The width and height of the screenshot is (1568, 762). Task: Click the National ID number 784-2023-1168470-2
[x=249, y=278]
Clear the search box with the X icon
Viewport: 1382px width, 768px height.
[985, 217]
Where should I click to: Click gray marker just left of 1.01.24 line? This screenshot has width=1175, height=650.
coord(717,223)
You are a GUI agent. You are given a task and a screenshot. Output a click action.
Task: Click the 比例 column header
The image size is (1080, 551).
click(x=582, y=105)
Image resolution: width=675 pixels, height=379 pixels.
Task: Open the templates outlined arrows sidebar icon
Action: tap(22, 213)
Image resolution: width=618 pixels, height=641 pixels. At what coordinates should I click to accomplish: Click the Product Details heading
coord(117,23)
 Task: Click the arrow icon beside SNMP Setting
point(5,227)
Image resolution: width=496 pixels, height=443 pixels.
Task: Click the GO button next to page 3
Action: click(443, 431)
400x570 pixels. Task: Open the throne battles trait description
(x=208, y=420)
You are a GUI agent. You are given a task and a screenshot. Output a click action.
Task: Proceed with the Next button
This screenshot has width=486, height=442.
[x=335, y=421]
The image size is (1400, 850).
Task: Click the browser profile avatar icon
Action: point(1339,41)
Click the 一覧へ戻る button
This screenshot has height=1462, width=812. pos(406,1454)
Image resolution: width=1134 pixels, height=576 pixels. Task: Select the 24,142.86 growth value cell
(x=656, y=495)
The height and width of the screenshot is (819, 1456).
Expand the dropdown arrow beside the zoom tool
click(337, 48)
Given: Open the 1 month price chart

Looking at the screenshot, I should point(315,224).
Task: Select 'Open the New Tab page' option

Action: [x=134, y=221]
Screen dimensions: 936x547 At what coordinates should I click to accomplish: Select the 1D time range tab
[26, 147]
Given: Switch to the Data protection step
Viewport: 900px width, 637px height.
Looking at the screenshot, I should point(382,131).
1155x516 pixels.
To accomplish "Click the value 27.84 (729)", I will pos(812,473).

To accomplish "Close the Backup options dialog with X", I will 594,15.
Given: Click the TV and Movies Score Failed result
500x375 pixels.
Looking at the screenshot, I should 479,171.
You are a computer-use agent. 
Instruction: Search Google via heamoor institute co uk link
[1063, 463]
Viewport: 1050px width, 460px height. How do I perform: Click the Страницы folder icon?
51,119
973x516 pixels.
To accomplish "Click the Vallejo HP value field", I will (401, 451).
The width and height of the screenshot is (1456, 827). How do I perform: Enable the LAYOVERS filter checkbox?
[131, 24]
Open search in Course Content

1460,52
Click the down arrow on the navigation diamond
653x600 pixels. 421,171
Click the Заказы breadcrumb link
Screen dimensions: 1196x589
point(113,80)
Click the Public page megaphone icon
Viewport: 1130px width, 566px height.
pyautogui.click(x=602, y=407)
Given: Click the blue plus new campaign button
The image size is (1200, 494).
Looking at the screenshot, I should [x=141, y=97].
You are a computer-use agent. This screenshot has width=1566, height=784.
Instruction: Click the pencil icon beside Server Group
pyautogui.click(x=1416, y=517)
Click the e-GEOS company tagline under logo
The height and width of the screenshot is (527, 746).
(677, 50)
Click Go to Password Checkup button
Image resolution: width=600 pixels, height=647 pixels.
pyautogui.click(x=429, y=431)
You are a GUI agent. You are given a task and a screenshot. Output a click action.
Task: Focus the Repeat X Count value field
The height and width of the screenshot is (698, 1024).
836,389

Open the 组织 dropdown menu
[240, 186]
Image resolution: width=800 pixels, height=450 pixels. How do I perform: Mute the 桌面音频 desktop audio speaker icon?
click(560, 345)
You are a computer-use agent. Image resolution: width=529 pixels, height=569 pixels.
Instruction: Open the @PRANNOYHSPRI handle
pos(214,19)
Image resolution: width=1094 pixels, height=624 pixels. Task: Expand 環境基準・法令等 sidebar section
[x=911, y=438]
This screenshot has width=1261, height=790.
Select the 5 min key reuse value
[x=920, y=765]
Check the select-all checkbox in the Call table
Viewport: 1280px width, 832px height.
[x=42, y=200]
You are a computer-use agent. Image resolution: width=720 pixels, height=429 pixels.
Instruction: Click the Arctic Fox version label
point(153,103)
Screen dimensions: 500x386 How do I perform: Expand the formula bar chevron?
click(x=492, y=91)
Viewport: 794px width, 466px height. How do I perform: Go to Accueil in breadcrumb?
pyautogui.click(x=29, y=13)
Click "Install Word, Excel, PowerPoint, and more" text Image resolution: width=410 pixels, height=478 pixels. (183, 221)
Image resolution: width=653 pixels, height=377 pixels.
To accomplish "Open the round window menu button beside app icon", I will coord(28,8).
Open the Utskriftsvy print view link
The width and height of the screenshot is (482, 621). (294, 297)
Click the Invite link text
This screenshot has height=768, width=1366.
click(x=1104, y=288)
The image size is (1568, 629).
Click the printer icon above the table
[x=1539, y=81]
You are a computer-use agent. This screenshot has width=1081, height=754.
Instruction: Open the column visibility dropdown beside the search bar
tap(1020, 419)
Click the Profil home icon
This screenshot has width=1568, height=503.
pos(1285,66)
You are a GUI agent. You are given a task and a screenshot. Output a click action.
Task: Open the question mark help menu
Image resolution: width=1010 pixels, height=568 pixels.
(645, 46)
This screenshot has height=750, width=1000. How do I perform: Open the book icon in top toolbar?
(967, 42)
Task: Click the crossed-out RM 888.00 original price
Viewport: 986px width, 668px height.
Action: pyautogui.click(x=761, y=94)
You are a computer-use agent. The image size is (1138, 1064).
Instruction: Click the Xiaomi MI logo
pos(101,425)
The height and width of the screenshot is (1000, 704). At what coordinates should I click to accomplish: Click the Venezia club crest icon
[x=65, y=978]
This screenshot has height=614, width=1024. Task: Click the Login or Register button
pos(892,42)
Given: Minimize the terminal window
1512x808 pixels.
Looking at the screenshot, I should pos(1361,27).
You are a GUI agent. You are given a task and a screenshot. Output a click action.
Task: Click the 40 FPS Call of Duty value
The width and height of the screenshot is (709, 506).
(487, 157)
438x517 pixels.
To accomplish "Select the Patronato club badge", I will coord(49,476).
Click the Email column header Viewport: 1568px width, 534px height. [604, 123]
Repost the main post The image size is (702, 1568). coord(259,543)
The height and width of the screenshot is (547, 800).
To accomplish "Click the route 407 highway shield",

━━━━━━━━━━━━━━━━━━━━

EXERCISE -> Each line of the data needs to be repeated exactly.

RESPONSE ->
The width and height of the screenshot is (1568, 762). Task: Click the National ID number 784-2023-1168470-2
[x=249, y=278]
Clear the search box with the X icon
Viewport: 1382px width, 768px height.
[985, 217]
Where should I click to: Click gray marker just left of 1.01.24 line? This screenshot has width=1175, height=650.
coord(717,223)
You are a GUI agent. You are given a task and a screenshot. Output a click action.
Task: Click the 比例 column header
The image size is (1080, 551).
click(x=582, y=105)
Image resolution: width=675 pixels, height=379 pixels.
Task: Open the templates outlined arrows sidebar icon
Action: tap(22, 213)
Image resolution: width=618 pixels, height=641 pixels. At what coordinates should I click to accomplish: Click the Product Details heading
coord(117,23)
 Task: Click the arrow icon beside SNMP Setting
point(5,227)
Image resolution: width=496 pixels, height=443 pixels.
Task: Click the GO button next to page 3
Action: click(443, 431)
400x570 pixels. Task: Open the throne battles trait description
(x=208, y=420)
You are a GUI agent. You are given a task and a screenshot. Output a click action.
Task: Proceed with the Next button
This screenshot has width=486, height=442.
[x=335, y=421]
The image size is (1400, 850).
Task: Click the browser profile avatar icon
Action: point(1339,41)
Click the 一覧へ戻る button
This screenshot has height=1462, width=812. pos(406,1454)
Image resolution: width=1134 pixels, height=576 pixels. Task: Select the 24,142.86 growth value cell
(x=656, y=495)
The height and width of the screenshot is (819, 1456).
Expand the dropdown arrow beside the zoom tool
click(337, 48)
Given: Open the 1 month price chart

Looking at the screenshot, I should point(315,224).
Task: Select 'Open the New Tab page' option

Action: [x=134, y=221]
Screen dimensions: 936x547 At what coordinates should I click to accomplish: Select the 1D time range tab
[26, 147]
Given: Switch to the Data protection step
Viewport: 900px width, 637px height.
Looking at the screenshot, I should point(382,131).
1155x516 pixels.
To accomplish "Click the value 27.84 (729)", I will pos(812,473).

To accomplish "Close the Backup options dialog with X", I will 594,15.
Given: Click the TV and Movies Score Failed result
500x375 pixels.
Looking at the screenshot, I should 479,171.
You are a computer-use agent. 
Instruction: Search Google via heamoor institute co uk link
[1063, 463]
Viewport: 1050px width, 460px height. How do I perform: Click the Страницы folder icon?
51,119
973x516 pixels.
To accomplish "Click the Vallejo HP value field", I will (401, 451).
The width and height of the screenshot is (1456, 827). How do I perform: Enable the LAYOVERS filter checkbox?
[131, 24]
Open search in Course Content

1460,52
Click the down arrow on the navigation diamond
653x600 pixels. 421,171
Click the Заказы breadcrumb link
Screen dimensions: 1196x589
point(113,80)
Click the Public page megaphone icon
Viewport: 1130px width, 566px height.
pyautogui.click(x=602, y=407)
Given: Click the blue plus new campaign button
The image size is (1200, 494).
Looking at the screenshot, I should [x=141, y=97].
You are a computer-use agent. This screenshot has width=1566, height=784.
Instruction: Click the pencil icon beside Server Group
pyautogui.click(x=1416, y=517)
Click the e-GEOS company tagline under logo
The height and width of the screenshot is (527, 746).
(677, 50)
Click Go to Password Checkup button
Image resolution: width=600 pixels, height=647 pixels.
pyautogui.click(x=429, y=431)
You are a GUI agent. You are given a task and a screenshot. Output a click action.
Task: Focus the Repeat X Count value field
The height and width of the screenshot is (698, 1024).
836,389

Open the 组织 dropdown menu
[240, 186]
Image resolution: width=800 pixels, height=450 pixels. How do I perform: Mute the 桌面音频 desktop audio speaker icon?
click(560, 345)
You are a computer-use agent. Image resolution: width=529 pixels, height=569 pixels.
Instruction: Open the @PRANNOYHSPRI handle
pos(214,19)
Image resolution: width=1094 pixels, height=624 pixels. Task: Expand 環境基準・法令等 sidebar section
[x=911, y=438]
This screenshot has width=1261, height=790.
Select the 5 min key reuse value
[x=920, y=765]
Check the select-all checkbox in the Call table
Viewport: 1280px width, 832px height.
[x=42, y=200]
You are a computer-use agent. Image resolution: width=720 pixels, height=429 pixels.
Instruction: Click the Arctic Fox version label
point(153,103)
Screen dimensions: 500x386 How do I perform: Expand the formula bar chevron?
click(x=492, y=91)
Viewport: 794px width, 466px height. How do I perform: Go to Accueil in breadcrumb?
pyautogui.click(x=29, y=13)
Click "Install Word, Excel, PowerPoint, and more" text Image resolution: width=410 pixels, height=478 pixels. (183, 221)
Image resolution: width=653 pixels, height=377 pixels.
To accomplish "Open the round window menu button beside app icon", I will coord(28,8).
Open the Utskriftsvy print view link
The width and height of the screenshot is (482, 621). (294, 297)
Click the Invite link text
This screenshot has height=768, width=1366.
click(x=1104, y=288)
The image size is (1568, 629).
Click the printer icon above the table
[x=1539, y=81]
You are a computer-use agent. This screenshot has width=1081, height=754.
Instruction: Open the column visibility dropdown beside the search bar
tap(1020, 419)
Click the Profil home icon
This screenshot has width=1568, height=503.
pos(1285,66)
You are a GUI agent. You are given a task and a screenshot. Output a click action.
Task: Open the question mark help menu
Image resolution: width=1010 pixels, height=568 pixels.
(645, 46)
This screenshot has height=750, width=1000. How do I perform: Open the book icon in top toolbar?
(967, 42)
Task: Click the crossed-out RM 888.00 original price
Viewport: 986px width, 668px height.
Action: pyautogui.click(x=761, y=94)
You are a computer-use agent. The image size is (1138, 1064).
Instruction: Click the Xiaomi MI logo
pos(101,425)
The height and width of the screenshot is (1000, 704). At what coordinates should I click to accomplish: Click the Venezia club crest icon
[x=65, y=978]
This screenshot has height=614, width=1024. Task: Click the Login or Register button
pos(892,42)
Given: Minimize the terminal window
1512x808 pixels.
Looking at the screenshot, I should pos(1361,27).
You are a GUI agent. You are given a task and a screenshot. Output a click action.
Task: Click the 40 FPS Call of Duty value
The width and height of the screenshot is (709, 506).
(487, 157)
438x517 pixels.
To accomplish "Select the Patronato club badge", I will coord(49,476).
Click the Email column header Viewport: 1568px width, 534px height. [604, 123]
Repost the main post The image size is (702, 1568). coord(259,543)
The height and width of the screenshot is (547, 800).
To accomplish "Click the route 407 highway shield",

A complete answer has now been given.